Rewrite the part that opens with the line containing "Where should I" and closes with the line containing "[x=49, y=174]", both included. Keep the requests as they are, but multiply each coordinate in the answers by 2, round to whole numbers with halves going up, and leave out the pictures.

# Entries supplied

'''

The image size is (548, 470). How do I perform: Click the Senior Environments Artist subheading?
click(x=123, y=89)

'''
'''

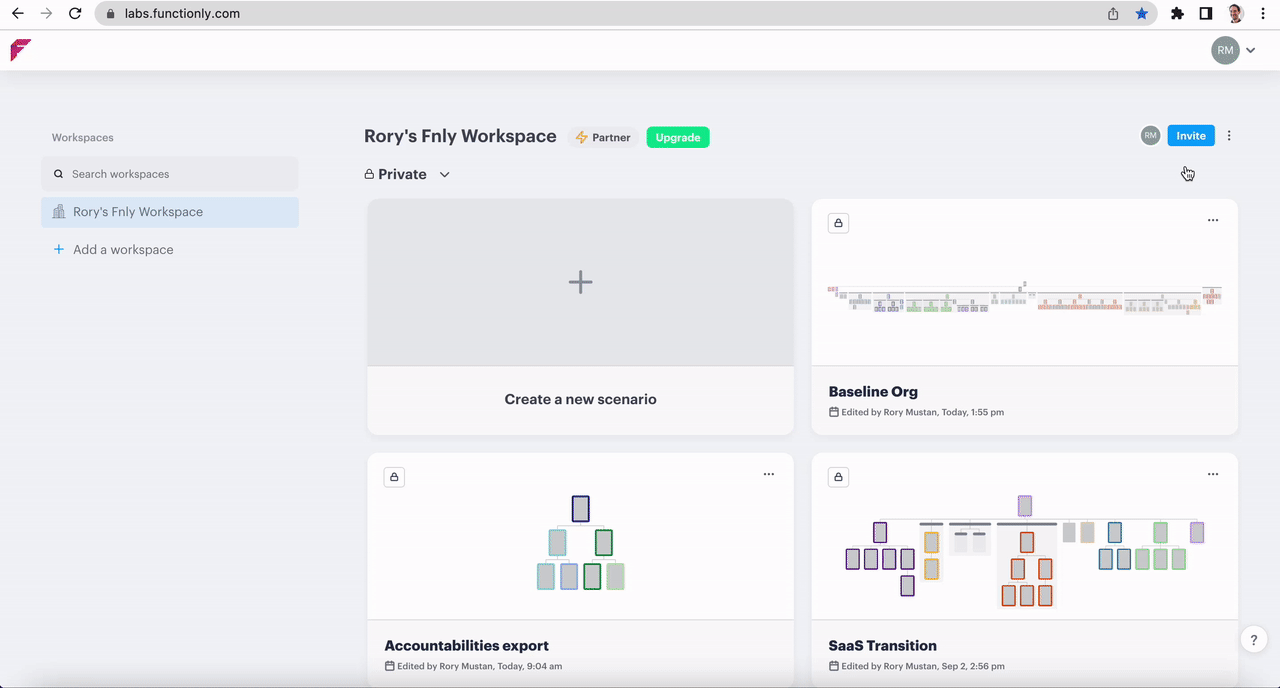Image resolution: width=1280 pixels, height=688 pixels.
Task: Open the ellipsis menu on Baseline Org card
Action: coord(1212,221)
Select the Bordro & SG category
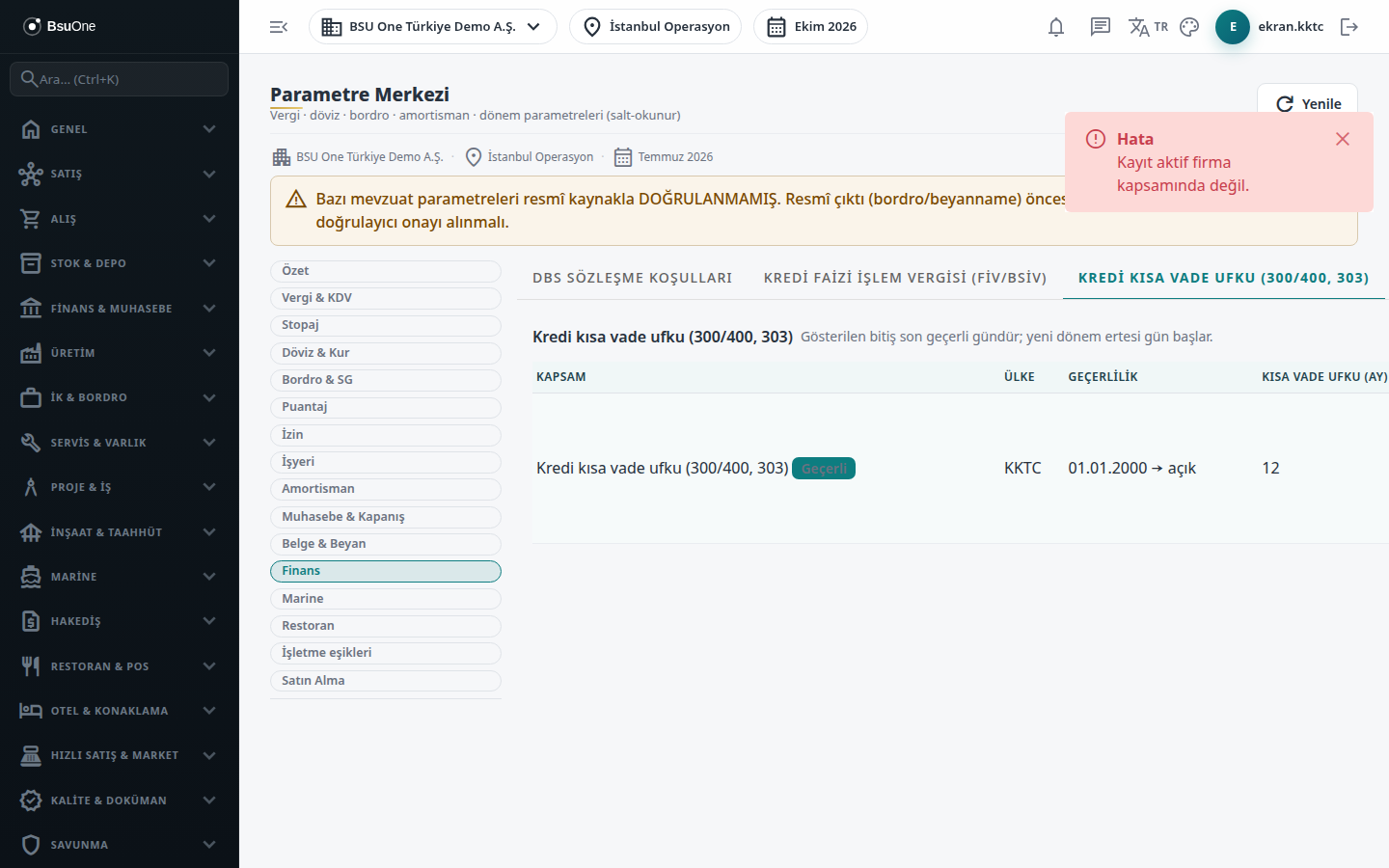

'''
'''

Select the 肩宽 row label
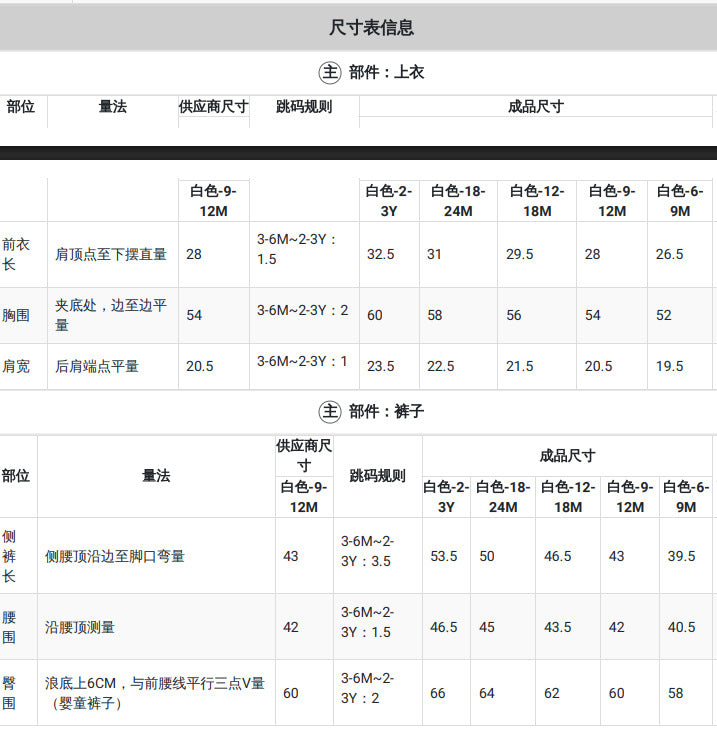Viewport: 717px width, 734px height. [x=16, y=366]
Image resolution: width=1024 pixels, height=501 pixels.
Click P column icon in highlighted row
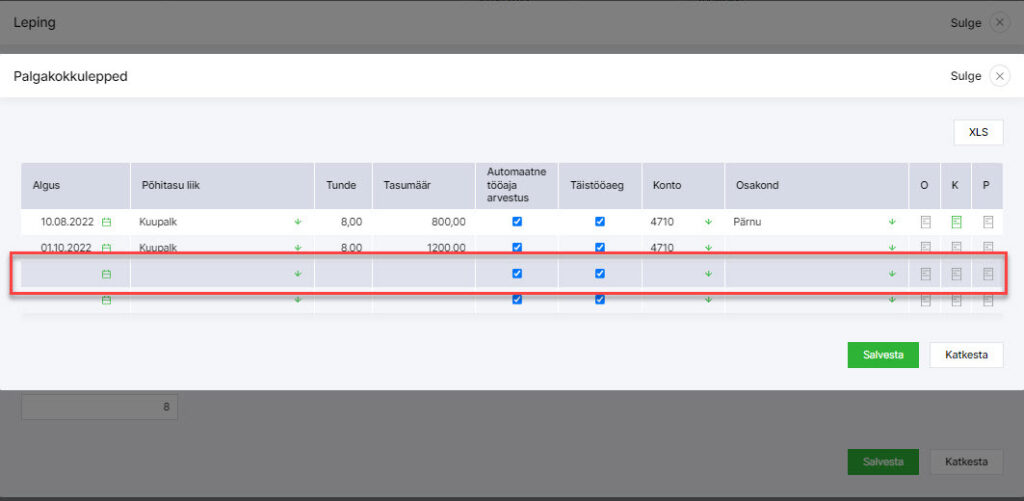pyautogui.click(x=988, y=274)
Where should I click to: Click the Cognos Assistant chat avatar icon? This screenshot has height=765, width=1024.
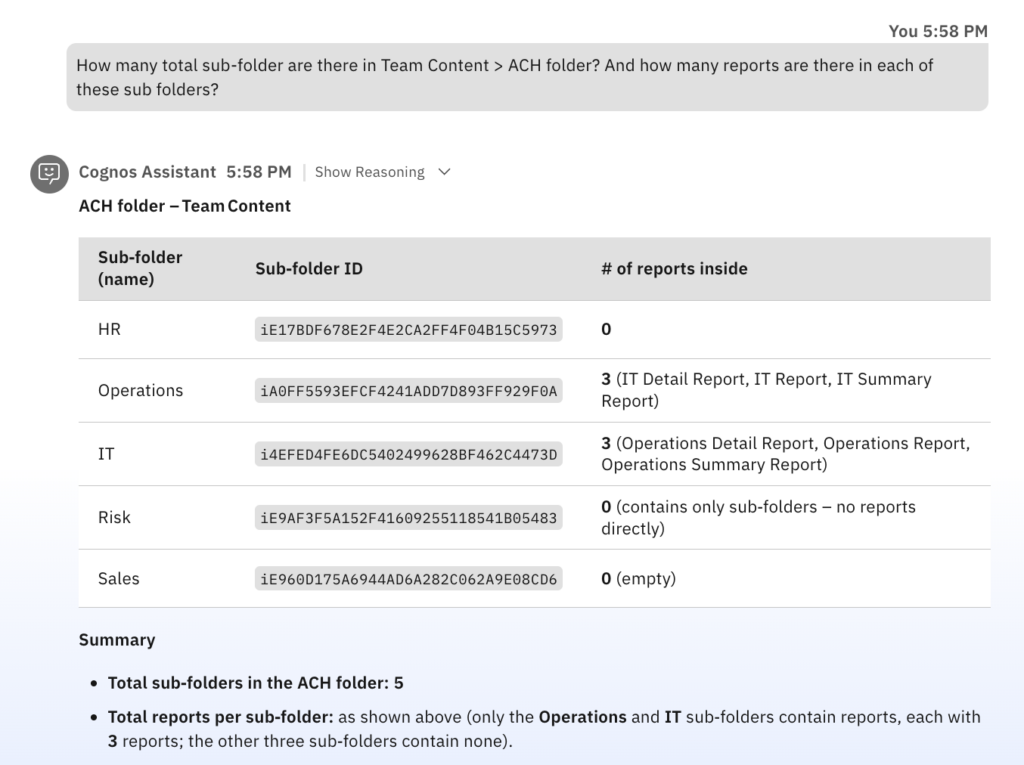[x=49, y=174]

'''

# Answer to this problem
Where should I click to: Click the Cognos Assistant chat avatar icon? This screenshot has height=765, width=1024.
[x=98, y=348]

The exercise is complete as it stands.